**WHAT THIS TASK INVOLVES**
If a line in the data below contains "blue", copy it.

Dataset entries:
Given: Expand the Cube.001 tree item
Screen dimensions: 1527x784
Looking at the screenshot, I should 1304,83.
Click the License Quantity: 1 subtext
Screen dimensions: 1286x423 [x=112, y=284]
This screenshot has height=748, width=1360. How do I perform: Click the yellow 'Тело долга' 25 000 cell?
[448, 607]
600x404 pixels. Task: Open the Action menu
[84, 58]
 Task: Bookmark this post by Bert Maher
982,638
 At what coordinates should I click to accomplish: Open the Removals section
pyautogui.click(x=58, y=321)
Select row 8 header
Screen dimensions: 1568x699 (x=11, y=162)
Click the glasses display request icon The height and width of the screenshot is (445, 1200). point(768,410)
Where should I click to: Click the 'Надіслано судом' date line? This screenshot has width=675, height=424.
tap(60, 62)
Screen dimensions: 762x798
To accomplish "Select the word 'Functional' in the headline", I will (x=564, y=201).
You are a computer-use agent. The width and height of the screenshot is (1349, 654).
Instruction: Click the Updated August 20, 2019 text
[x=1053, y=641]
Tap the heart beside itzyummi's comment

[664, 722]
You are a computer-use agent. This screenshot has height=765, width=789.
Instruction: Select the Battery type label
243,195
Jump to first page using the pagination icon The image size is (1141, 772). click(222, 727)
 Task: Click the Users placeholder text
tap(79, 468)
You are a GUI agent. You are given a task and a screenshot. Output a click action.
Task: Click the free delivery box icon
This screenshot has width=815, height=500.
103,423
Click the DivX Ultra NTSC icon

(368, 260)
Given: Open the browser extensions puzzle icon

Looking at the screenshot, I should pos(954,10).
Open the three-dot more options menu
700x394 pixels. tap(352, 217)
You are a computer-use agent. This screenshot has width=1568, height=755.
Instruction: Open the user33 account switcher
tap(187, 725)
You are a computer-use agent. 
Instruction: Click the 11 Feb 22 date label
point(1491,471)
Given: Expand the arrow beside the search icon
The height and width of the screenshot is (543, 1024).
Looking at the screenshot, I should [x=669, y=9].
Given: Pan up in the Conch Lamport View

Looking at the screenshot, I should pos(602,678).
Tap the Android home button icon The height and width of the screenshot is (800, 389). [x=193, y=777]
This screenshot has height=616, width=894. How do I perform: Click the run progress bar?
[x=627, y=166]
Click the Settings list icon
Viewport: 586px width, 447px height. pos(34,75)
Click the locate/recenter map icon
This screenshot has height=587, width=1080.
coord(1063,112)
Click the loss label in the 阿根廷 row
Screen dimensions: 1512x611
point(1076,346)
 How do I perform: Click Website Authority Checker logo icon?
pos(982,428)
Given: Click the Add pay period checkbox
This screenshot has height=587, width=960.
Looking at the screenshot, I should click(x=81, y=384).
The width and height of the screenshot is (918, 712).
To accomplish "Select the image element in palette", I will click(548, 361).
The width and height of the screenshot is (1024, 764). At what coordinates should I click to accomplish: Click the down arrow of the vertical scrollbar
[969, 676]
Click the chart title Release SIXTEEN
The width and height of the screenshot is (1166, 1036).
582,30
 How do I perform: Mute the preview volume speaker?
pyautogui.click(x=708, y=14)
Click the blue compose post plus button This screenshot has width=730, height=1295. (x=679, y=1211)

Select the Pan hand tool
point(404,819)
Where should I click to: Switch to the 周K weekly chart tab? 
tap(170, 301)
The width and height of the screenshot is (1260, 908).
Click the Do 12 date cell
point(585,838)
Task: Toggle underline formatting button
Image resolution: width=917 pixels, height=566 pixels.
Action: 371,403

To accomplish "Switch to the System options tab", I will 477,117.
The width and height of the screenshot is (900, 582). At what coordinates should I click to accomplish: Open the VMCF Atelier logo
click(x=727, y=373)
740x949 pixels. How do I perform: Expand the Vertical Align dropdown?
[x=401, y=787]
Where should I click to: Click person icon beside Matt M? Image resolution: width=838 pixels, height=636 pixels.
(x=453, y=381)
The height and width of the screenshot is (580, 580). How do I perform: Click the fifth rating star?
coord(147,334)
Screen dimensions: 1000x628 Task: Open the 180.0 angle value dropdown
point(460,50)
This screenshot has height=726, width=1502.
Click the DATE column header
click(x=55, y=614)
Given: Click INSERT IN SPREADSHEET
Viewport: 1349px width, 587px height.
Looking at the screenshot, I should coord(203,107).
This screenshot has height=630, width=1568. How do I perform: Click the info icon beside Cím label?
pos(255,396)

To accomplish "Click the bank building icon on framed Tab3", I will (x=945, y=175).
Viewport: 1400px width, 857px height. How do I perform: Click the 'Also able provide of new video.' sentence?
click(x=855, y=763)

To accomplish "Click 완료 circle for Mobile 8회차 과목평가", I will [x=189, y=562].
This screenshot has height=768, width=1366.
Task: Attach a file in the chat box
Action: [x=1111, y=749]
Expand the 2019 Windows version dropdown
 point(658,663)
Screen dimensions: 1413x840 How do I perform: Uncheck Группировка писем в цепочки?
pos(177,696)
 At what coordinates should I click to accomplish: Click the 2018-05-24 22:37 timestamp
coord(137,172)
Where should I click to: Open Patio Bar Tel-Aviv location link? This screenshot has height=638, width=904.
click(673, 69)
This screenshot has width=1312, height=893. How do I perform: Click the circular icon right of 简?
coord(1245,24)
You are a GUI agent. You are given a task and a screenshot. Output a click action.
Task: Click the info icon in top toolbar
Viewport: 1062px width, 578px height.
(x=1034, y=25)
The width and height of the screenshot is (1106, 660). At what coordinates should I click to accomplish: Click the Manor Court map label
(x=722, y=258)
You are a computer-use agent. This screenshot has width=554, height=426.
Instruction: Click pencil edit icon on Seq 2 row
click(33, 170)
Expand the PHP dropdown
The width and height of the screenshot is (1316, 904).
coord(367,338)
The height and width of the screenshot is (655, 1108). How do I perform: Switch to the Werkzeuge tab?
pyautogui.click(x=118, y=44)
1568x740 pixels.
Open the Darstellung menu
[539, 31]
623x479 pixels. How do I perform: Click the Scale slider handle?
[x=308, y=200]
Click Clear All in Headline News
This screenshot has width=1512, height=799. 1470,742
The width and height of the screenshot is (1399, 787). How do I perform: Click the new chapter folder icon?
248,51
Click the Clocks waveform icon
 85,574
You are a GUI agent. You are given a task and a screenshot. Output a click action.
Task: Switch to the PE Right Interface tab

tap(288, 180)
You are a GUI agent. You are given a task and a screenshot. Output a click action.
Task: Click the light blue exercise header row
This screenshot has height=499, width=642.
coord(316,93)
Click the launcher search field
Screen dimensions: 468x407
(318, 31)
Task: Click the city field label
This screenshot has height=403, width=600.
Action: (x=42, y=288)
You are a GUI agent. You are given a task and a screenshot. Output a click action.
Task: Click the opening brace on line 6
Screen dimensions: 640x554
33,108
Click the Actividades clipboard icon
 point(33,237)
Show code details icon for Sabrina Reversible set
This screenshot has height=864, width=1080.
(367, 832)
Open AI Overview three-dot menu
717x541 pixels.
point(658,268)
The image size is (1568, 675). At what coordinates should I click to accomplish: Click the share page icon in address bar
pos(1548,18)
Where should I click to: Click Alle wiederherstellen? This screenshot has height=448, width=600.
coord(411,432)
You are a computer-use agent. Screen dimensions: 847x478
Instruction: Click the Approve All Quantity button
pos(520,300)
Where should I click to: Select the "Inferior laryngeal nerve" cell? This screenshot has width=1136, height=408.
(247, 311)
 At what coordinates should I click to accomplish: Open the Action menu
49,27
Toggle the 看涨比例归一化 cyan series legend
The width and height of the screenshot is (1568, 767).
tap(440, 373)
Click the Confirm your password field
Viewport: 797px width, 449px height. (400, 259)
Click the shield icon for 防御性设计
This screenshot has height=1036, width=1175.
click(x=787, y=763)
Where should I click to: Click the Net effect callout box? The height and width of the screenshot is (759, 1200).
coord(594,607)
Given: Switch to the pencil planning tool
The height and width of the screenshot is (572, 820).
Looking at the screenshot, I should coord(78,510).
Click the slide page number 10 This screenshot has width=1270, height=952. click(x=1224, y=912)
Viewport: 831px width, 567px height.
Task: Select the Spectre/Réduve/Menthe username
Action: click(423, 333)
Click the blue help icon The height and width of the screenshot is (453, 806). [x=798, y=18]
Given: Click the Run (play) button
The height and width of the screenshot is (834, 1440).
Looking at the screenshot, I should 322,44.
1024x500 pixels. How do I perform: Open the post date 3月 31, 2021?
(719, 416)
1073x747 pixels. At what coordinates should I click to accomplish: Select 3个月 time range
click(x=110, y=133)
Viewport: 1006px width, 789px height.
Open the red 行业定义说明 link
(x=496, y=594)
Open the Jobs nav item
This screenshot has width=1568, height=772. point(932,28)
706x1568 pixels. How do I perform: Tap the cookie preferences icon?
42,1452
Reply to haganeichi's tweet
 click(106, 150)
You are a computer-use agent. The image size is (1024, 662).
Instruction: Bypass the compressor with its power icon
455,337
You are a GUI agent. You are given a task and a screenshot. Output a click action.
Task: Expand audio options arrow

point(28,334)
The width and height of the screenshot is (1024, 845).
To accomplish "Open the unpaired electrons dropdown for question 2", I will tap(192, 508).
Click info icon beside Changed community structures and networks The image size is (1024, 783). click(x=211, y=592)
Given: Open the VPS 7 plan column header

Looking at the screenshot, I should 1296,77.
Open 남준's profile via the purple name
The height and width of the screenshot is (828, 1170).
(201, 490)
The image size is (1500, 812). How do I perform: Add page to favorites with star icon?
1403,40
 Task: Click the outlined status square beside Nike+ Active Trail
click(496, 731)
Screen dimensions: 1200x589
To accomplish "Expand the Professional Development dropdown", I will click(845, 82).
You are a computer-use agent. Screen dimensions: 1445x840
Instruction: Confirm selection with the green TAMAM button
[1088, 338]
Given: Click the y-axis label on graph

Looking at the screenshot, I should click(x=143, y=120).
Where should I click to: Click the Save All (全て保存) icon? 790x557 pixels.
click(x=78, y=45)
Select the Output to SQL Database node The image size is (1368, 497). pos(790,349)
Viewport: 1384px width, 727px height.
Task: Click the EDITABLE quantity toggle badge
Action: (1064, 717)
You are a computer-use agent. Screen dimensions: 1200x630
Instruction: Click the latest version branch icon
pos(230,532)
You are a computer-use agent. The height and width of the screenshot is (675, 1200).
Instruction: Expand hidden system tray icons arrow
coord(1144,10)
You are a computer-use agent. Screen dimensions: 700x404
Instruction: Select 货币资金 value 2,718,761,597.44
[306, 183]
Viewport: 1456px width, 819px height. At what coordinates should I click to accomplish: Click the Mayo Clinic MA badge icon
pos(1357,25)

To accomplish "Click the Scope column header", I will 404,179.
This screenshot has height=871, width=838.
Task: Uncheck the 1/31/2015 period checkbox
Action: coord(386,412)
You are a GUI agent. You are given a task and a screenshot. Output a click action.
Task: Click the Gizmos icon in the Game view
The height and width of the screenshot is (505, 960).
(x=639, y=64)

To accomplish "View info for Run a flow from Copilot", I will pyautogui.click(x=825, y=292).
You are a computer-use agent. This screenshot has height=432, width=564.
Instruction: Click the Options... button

**SOLUTION TO THE EXERCISE**
Click the blue compose post plus button This screenshot has width=730, height=1295. (x=679, y=1211)
Task: Click the light blue exercise header row
Click the blue help icon The height and width of the screenshot is (453, 806). [x=798, y=18]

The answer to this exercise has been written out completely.